The stock market is subject to strict regulation, with fixed trading hours and relatively controllable price fluctuations. Even during periods of volatility, such as the 1.2% weekly drop in the S&P 500 Index in May 2025, its fluctuation range is still far lower than that of Crypto Assets.
The crypto assets market is synonymous with high risk: 24-hour uninterrupted trading, no price limit, and lack of regulation lead to prices being easily influenced by speculative sentiment. In early June 2025, Bitcoin surged by 6.9% (from $58,000 to $62,000) within 4 hours, while the S&P 500 only rose by 0.3% during the same period. This volatility has become the norm, making crypto assets more like a “high risk, high return” speculative tool rather than an investment asset.
The stock market has a mature regulatory framework with a century of accumulation, high transparency, and investor rights protected by law. For example, in the Chinese A-share market, the “national team” funds entering the market (predicted to reach 500 billion yuan by 2025) provide support for the market.

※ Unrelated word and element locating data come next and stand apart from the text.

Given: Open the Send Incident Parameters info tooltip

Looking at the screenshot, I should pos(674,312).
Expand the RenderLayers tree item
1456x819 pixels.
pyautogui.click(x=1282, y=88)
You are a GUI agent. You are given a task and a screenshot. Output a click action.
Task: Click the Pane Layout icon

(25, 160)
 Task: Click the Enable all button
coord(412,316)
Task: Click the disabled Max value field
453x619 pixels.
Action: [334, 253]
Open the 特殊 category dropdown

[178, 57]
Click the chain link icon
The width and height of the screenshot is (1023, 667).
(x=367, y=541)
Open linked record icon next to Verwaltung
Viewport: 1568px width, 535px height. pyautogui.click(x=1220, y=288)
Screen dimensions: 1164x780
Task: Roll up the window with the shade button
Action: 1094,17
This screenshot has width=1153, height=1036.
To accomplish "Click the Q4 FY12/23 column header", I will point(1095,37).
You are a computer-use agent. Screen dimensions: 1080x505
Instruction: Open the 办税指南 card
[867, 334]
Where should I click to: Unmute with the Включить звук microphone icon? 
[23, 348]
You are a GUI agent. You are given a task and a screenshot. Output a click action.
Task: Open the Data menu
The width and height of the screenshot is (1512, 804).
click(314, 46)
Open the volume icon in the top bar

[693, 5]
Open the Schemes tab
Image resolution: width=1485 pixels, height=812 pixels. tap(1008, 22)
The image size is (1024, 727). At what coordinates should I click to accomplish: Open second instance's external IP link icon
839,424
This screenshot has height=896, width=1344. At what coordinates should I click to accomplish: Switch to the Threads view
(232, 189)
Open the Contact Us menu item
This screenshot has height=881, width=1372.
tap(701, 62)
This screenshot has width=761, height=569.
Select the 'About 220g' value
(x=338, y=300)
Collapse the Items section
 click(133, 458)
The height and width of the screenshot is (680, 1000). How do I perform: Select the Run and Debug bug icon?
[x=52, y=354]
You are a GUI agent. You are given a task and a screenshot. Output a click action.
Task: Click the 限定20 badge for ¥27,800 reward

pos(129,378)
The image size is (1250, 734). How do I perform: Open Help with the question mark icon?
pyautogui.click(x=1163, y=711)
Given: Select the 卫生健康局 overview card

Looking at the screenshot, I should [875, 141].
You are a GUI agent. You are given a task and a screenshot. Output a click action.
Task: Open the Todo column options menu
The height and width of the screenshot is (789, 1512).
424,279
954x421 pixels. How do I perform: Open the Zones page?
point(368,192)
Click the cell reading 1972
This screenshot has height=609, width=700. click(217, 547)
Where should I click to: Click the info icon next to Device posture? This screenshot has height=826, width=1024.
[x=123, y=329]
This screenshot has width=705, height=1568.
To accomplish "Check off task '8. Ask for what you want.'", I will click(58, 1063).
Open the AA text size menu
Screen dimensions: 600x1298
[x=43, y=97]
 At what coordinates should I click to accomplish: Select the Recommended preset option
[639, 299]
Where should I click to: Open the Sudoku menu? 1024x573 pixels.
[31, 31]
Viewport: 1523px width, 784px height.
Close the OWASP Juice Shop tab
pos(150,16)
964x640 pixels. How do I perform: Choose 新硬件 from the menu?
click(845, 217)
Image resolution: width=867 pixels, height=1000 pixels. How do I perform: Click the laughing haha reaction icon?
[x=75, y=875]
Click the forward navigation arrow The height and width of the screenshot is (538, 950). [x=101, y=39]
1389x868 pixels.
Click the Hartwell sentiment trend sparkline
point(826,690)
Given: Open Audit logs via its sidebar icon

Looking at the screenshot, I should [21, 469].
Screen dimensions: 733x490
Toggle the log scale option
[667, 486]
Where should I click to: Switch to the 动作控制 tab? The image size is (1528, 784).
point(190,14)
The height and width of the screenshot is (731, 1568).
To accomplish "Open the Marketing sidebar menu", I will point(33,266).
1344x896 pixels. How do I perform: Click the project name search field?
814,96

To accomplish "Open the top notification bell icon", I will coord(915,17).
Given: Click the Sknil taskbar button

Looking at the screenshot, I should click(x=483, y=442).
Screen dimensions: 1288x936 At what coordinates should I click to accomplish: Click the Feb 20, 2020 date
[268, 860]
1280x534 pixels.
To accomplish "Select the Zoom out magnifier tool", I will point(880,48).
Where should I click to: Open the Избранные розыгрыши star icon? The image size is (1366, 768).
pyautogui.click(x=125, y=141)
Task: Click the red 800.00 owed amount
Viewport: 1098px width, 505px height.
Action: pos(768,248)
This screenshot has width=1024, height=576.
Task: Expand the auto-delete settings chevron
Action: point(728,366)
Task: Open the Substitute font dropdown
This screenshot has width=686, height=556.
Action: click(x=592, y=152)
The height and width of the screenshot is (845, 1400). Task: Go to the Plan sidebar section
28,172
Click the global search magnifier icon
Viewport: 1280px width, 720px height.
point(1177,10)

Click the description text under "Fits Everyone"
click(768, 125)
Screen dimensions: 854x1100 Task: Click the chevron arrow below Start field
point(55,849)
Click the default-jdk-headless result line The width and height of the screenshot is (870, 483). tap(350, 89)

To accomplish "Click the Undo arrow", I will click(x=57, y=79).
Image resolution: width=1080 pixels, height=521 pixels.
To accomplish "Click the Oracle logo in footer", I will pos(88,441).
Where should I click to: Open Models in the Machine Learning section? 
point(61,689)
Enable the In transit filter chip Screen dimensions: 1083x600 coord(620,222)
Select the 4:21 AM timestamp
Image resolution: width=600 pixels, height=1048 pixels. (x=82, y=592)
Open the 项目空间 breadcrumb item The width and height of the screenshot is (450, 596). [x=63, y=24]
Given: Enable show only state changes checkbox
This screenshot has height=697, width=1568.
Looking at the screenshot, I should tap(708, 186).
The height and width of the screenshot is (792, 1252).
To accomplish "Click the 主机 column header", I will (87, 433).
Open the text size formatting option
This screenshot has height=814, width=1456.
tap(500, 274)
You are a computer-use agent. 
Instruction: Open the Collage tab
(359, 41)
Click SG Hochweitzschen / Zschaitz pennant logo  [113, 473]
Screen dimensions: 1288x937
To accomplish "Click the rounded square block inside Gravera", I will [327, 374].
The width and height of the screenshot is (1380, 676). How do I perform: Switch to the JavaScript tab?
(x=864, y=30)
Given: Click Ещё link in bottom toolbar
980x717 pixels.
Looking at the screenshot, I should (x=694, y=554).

Crypto Assets are still in a regulatory gray area. Regulatory policies vary across countries, with the U.S. SEC still in dispute over the classification of Crypto Assets, while China has explicitly banned Crypto Asset trading. The lack of regulation leads to high risks of fraud, money laundering, and more. Although expectations of regulatory relaxation under the Trump administration may bring benefits, policy uncertainty remains the sword of Damocles hanging over Crypto Assets.
Traditionally, Crypto Assets and stock trends have shown significant divergence. In June 2025, while the Dow Jones rose by 1.1%, Bitcoin fell by 3.2%. However, in special circumstances, both can move in sync: when the Dow rises, Ethereum may also increase simultaneously (for example, in June 2025, Ethereum rose nearly 10% in a single day).
A key trend is: the correlation between Crypto Assets and growth stocks has increased. Companies like MicroStrategy are buying large amounts of Bitcoin, and its stock price is related to Bitcoin price Significant linkage. When Bitcoin falls, the stock prices of Coinbase and MicroStrategy may decline in tandem, indicating that Crypto Assets concept stocks have become a bridge between the two.
In the battlefield of 2025, stocks remain the “ballast” for long-term returns, while crypto assets are the “commandos” capturing excess returns amidst volatility. Truly smart investors do not go all in on one side: they allocate core assets to stable stocks (suggested ratio 70 - 80%) while participating in crypto assets with a small amount of funds (20 - 30%), allowing them to share in the innovation dividends while controlling overall risk.
With the development of cryptocurrency ETFs and the entry of traditional institutions, the boundaries between the two types of assets may gradually blur. However, understanding their essential differences is crucial to gaining control over returns in global asset allocation. On the investment chessboard, choosing the right pieces for oneself is key to winning the long-term wealth game.